O conto das áreas abissais
Era um menino comum, como vem há ser todos os meninos de sua idade. Danilo tinha 17 anos, de estatura mediana, magro, porém com um físico atlético, tinha cabelos castanhos meio encaracolados e olhos verdes. Estava finalizando seu segundo grau do colegial. Era um dos alunos mais brilhantes de onde estudava. Embora comum como todos os meninos contemporâneos à sua época, ele tinha um diferencial que o distinguia de todos. Tinha uma mente brilhante e profunda. Não que os outros não tivessem, mas ele era mais, ele era além de sua própria compreensão. Danilo tinha tantos amigos que achava que nenhum deles de fato era lhe irmão (amigos são irmãos de outro pai e outra mãe). Tinha um fascínio pelo que lhe forçava pensar, ele sonhava em ser um diplomata brasileiro erradicado num país de alto IDH. Se preparava para fazer sua faculdade de direito, não que ele quisesse advogar, mas se formaria apenas para poder exercer seu papel de diplomata com maior facilidade.
Ele não sabia se era feliz, tinha conflitos internos absurdos, ao mesmo tempo que dizia, com certeza, que sua relação interpessoal era perfeita e impenetrável, dizia também em dados momentos, que não se compreendia bem. Ele só queria ser feliz e pleno.

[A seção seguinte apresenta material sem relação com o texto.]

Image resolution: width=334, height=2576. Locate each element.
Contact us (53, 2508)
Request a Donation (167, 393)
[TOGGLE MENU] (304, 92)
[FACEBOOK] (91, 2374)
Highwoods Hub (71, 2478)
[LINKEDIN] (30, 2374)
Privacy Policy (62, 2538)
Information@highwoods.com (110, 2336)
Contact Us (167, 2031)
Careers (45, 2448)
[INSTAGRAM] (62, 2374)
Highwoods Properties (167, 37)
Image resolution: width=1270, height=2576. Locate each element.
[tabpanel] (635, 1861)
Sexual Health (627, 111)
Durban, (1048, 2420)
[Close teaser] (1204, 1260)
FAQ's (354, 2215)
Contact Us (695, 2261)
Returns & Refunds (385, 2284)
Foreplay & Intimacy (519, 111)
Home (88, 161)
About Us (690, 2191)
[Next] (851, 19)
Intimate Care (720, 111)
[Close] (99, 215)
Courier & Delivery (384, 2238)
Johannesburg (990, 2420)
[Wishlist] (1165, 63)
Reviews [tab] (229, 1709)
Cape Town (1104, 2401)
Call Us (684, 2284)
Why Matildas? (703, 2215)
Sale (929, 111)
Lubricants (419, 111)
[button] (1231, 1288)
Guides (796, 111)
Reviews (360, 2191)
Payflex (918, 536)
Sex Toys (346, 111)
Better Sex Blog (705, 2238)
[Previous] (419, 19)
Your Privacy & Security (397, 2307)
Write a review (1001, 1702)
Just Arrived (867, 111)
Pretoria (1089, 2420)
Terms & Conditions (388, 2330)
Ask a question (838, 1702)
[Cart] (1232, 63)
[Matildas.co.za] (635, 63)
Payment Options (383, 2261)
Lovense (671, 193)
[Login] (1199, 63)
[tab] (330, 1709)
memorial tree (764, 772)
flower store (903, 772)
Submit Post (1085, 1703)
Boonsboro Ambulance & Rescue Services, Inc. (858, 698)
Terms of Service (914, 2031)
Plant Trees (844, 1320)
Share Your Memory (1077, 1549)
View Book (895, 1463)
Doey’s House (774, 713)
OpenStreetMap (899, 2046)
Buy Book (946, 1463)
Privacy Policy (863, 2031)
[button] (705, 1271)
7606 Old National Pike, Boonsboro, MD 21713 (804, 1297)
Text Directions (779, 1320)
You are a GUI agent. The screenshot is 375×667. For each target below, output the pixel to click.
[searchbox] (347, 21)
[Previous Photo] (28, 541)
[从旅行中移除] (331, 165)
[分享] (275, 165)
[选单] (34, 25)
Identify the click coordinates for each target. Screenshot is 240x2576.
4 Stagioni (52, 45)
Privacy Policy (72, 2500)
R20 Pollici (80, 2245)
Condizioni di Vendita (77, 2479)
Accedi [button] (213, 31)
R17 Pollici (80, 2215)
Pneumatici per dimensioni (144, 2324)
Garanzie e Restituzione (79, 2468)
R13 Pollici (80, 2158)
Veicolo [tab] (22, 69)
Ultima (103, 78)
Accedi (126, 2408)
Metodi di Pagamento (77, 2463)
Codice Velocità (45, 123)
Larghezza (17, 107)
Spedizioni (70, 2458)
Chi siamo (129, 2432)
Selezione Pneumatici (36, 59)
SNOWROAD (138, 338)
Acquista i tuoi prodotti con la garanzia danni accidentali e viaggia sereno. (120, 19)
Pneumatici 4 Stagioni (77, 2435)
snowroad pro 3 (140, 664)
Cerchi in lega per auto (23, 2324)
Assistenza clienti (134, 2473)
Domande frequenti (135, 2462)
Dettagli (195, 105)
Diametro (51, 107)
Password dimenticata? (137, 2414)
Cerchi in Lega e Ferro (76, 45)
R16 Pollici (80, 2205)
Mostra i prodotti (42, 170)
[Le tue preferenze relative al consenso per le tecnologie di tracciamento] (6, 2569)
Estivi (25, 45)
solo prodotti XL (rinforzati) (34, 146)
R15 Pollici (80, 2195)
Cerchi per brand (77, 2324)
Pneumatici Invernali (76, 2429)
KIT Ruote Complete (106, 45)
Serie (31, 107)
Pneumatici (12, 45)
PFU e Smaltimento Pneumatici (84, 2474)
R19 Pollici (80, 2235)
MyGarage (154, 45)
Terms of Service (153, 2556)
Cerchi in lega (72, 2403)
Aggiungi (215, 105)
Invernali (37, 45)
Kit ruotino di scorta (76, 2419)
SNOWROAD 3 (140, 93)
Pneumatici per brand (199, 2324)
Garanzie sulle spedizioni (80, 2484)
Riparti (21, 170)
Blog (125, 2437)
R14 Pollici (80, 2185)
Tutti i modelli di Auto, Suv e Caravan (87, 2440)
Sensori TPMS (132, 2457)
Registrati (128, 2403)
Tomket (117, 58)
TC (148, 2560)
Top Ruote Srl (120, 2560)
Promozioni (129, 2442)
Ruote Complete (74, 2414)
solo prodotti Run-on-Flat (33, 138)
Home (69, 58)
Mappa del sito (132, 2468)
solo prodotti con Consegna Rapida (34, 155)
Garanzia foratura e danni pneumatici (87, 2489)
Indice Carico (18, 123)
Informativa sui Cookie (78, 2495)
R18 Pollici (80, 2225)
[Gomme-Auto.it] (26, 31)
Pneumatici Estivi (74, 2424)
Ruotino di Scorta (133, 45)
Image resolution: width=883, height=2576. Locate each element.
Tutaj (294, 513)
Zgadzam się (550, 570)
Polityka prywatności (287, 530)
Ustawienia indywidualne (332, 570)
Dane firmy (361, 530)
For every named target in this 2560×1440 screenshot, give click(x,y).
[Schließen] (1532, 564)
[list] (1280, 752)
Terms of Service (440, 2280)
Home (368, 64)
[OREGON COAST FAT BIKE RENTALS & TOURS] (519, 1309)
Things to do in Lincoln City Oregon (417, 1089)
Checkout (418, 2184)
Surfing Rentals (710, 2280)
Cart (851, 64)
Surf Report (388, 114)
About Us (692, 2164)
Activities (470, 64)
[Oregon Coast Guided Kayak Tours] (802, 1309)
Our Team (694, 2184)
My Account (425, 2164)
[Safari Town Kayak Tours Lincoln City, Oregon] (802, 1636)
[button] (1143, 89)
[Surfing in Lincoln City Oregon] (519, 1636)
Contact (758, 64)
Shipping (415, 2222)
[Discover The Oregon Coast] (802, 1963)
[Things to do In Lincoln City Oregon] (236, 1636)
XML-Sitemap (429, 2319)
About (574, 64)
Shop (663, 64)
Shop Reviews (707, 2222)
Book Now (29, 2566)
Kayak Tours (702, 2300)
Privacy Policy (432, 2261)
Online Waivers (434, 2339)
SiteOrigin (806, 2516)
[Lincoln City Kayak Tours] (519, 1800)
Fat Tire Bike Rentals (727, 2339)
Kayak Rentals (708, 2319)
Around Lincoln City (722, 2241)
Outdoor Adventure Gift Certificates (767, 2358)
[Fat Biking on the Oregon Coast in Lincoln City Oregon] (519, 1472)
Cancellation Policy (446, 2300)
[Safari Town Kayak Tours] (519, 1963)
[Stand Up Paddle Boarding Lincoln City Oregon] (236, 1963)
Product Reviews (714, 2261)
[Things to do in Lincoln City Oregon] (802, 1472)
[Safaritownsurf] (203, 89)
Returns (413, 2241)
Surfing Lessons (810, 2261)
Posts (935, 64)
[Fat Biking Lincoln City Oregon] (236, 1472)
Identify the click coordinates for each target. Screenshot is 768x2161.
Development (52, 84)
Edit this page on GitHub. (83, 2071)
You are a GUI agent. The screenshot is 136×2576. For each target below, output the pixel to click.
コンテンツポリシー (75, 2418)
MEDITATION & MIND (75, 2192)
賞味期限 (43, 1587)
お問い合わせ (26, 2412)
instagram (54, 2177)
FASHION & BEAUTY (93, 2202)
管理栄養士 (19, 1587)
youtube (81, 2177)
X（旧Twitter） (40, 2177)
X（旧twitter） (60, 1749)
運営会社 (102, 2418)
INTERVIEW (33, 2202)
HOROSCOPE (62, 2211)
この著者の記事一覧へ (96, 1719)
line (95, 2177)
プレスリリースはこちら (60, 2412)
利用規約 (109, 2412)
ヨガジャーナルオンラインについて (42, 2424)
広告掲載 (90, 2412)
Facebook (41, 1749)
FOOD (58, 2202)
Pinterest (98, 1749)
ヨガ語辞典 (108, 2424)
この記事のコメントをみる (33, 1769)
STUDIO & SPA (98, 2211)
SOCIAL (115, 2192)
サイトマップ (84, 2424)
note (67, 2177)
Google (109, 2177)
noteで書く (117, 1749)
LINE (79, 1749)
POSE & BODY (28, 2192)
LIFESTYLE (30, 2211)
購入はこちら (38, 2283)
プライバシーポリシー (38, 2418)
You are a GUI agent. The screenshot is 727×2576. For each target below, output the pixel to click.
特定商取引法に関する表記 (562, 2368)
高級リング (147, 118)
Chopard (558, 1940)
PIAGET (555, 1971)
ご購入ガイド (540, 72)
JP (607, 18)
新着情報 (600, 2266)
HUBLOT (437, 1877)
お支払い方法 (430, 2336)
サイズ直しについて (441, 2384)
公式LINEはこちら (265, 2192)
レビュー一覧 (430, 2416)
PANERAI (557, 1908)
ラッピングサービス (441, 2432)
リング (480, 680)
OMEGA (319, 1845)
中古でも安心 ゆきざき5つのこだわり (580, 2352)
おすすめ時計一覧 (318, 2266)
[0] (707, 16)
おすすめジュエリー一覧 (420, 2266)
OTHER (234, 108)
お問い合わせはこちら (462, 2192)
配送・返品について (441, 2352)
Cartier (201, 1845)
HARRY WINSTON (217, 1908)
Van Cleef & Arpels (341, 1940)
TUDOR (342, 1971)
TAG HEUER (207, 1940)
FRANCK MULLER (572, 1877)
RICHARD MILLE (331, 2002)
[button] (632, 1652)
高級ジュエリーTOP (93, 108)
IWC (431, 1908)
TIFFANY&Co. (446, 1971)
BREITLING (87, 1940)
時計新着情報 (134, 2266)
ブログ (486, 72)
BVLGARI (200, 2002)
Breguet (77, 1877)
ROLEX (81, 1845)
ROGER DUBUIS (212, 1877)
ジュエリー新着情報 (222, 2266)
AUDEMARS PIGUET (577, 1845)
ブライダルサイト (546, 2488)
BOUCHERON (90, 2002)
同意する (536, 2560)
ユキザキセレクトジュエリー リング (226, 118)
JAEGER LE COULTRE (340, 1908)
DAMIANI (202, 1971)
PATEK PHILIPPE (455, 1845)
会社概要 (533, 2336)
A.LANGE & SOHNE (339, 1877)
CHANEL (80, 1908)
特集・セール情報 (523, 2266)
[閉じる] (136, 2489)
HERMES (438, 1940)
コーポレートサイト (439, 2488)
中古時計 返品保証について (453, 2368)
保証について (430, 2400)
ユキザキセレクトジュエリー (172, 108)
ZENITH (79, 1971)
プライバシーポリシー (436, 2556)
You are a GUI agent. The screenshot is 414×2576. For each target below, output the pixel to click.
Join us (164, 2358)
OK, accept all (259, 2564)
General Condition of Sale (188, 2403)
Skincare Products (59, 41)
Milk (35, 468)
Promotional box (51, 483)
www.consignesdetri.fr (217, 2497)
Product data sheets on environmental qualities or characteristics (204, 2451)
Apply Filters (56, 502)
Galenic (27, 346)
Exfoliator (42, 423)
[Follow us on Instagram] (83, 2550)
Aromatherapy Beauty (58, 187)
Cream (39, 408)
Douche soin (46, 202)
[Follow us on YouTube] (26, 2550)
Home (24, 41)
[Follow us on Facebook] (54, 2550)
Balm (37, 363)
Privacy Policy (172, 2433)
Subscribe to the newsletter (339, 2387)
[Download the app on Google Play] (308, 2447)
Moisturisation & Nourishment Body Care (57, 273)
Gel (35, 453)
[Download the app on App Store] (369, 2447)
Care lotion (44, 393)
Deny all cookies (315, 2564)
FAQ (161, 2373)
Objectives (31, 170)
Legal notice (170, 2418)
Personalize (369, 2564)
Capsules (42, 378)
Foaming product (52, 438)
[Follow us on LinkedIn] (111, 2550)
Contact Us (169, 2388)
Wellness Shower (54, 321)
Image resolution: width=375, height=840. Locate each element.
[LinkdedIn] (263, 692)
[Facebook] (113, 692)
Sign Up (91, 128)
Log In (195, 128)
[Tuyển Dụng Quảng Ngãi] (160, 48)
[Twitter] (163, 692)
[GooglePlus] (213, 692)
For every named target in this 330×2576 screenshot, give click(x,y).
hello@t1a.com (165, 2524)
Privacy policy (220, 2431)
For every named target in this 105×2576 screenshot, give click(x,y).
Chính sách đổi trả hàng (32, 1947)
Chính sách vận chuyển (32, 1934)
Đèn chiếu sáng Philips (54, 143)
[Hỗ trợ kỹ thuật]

Isso ele não conseguia.
Era moderno em sua estética pessoal mas era abusado e arrogante em sua forma de criar e pensar, amava animais, amava a vida de forma livre e imparável. Ele achava que não cabia na sociedade atual. Mas ele tinha uma coisa boa que a maioria das pessoas não tem e nunca terá: Ele não deixava chances para que sua cabeça desabrochasse em sua volta, ele protegia seu ser interno como uma leoa defende sua prole. Ele sabia que nunca iria poder se fazer entendido e por isso tinha medo e acabava fazendo graça como se fosse um palhaço para os outros rirem enquanto dentro dele se estava em erupção. Ele viverá toda a vida em áreas abissais.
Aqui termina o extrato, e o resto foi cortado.